Bâtie à la fin du XIè siècle par les moines bâtisseurs de l’ordre de Saint-Ruf.
L’église Saint-André est un bel exemple d architecture romane, il y coexistent quelques éléments de style gothique ou moderne ce qui lui vaut son classement aux Monuments Historiques en 1982. Elle est surmontée d’un clocher massif, quadrangulaire qui domine la ville.
Quelques éléments remarquables ; le Christ en croix ; les vitraux ; les fonds batismaux en marbre ; une vierge avec l enfant Jésus tenant le monde, en bois doré ainsi qu’ une cloche provenant de l ancien séminaire place des Récollets.

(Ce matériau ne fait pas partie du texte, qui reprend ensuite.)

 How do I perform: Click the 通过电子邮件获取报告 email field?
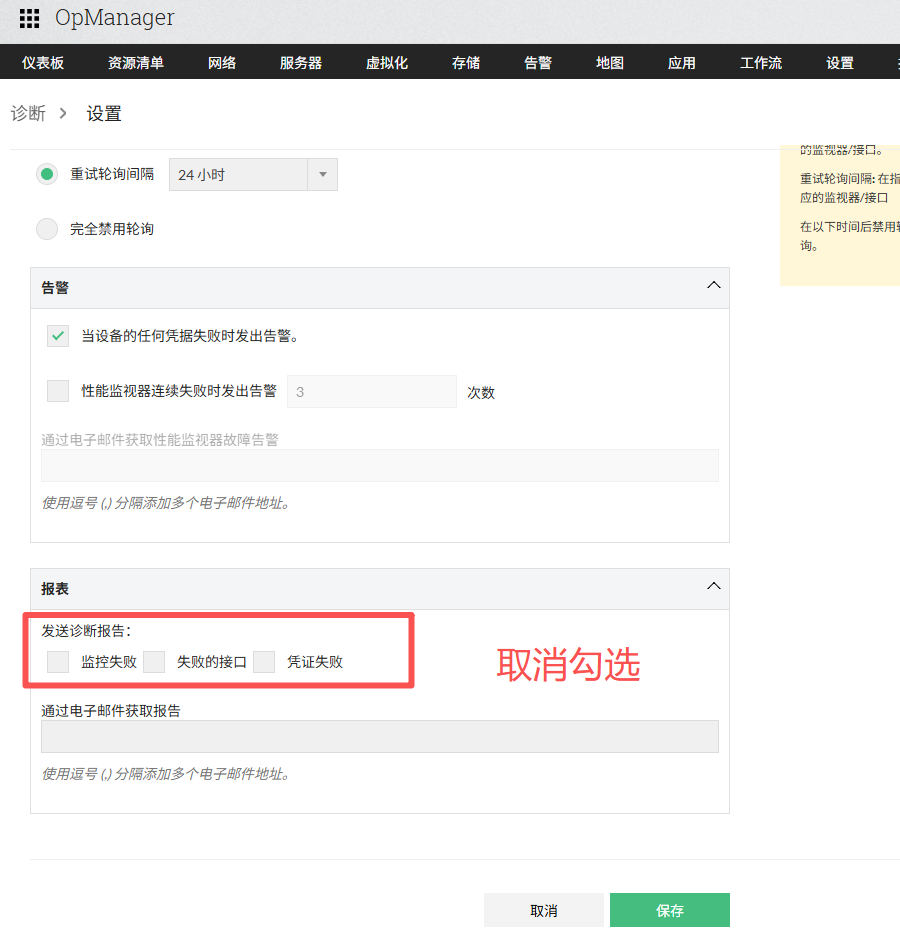[379, 737]
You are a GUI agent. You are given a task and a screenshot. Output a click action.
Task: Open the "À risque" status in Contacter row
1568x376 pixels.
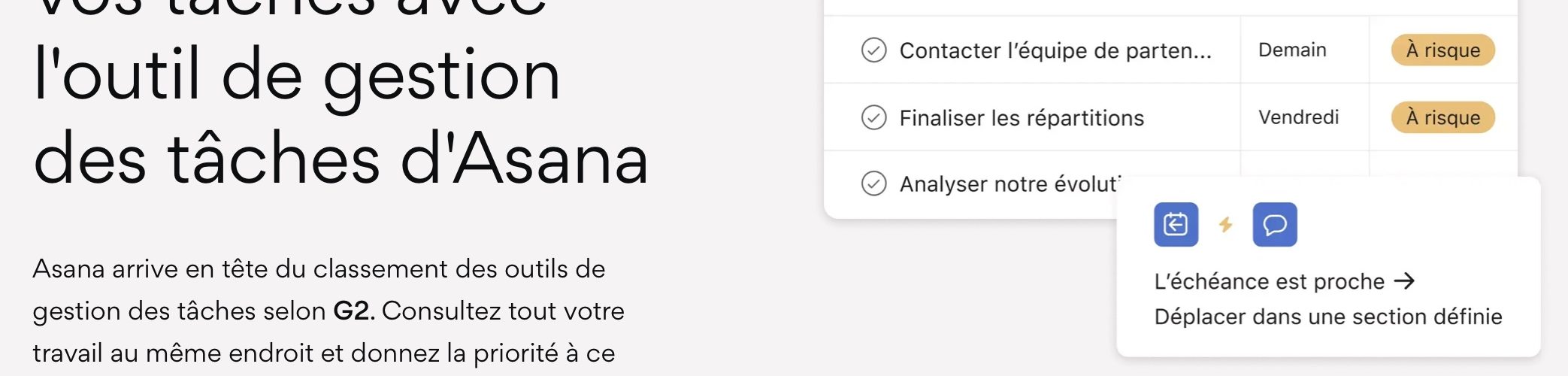[1442, 50]
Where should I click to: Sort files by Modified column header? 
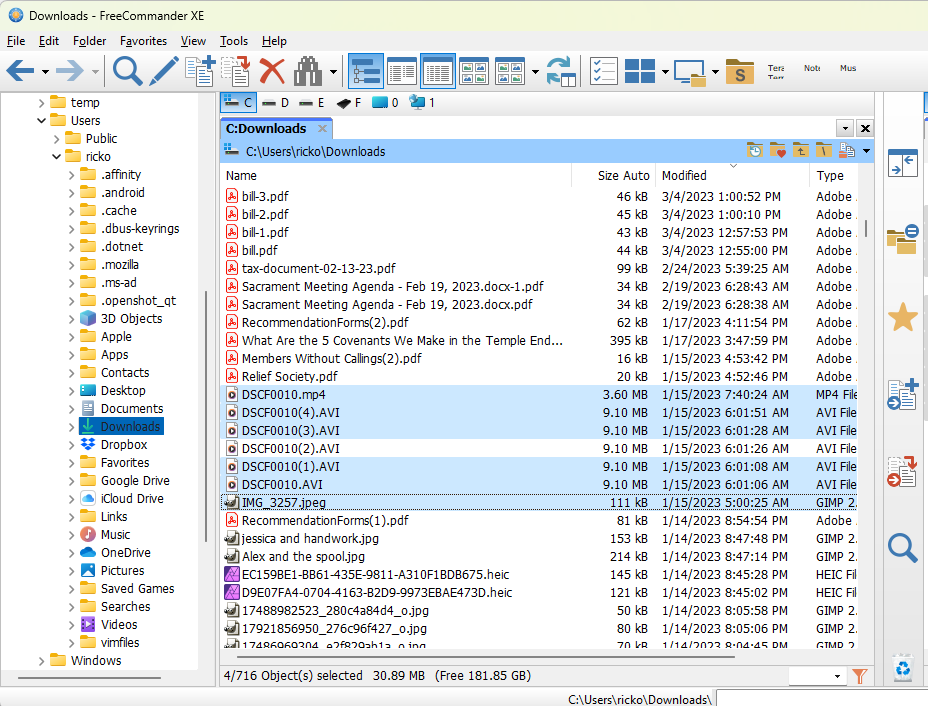pos(684,175)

Chaque année le Festival Berlioz profite de l’acoustique et de la chaleur de ce lieu pour y tenir des concerts intimistes.
Pour en savoir plus :
Inscription aux Monuments Historique en 1982
Elle est construite entre 1088 et 1102 par les chanoines bâtisseurs de l’ordre de Saint-Ruf dont une petite communauté résidait déjà sur le site (L’ordre de Saint-Ruf est un ordre mendiant fondé en 1039 en Avignon qui adoptent la règle de Saint-Augustin). On les surnomme les « curés blancs » avec leur soutane blanche et la ceinture noire.
Guy de Bourgogne, archevêque de Vienne et futur pape Calixte II, leur confie la construction du bâtiment en lieu et place d’un petit sanctuaire dédié à Saint-André alors que la cité portait encore le nom de Villa Cotonacum. Un prieuré, détruit en 1568 lors des guerres de religion, s’élevait à l’Est et communiquait avec l’église par une porte aujourd’hui murée (les chanoines iront alors s’installer rue Bayard). L’église était alors paroissiale et conventuelle.
La tradition relate que deux chanoines de cet ordre accompagnèrent le futur saint Bruno, lors de son passage dans la région, alors qu’il se rendait en Chartreuse pour y fonder son monastère.
L’édifice présente une structure romane comme l’attestent les arcs de l’ancien chœur, la croisée des transepts et sa coupole octogonale en tuf, la tour de l’escalier ainsi qu’une partie de la nef et le clocher.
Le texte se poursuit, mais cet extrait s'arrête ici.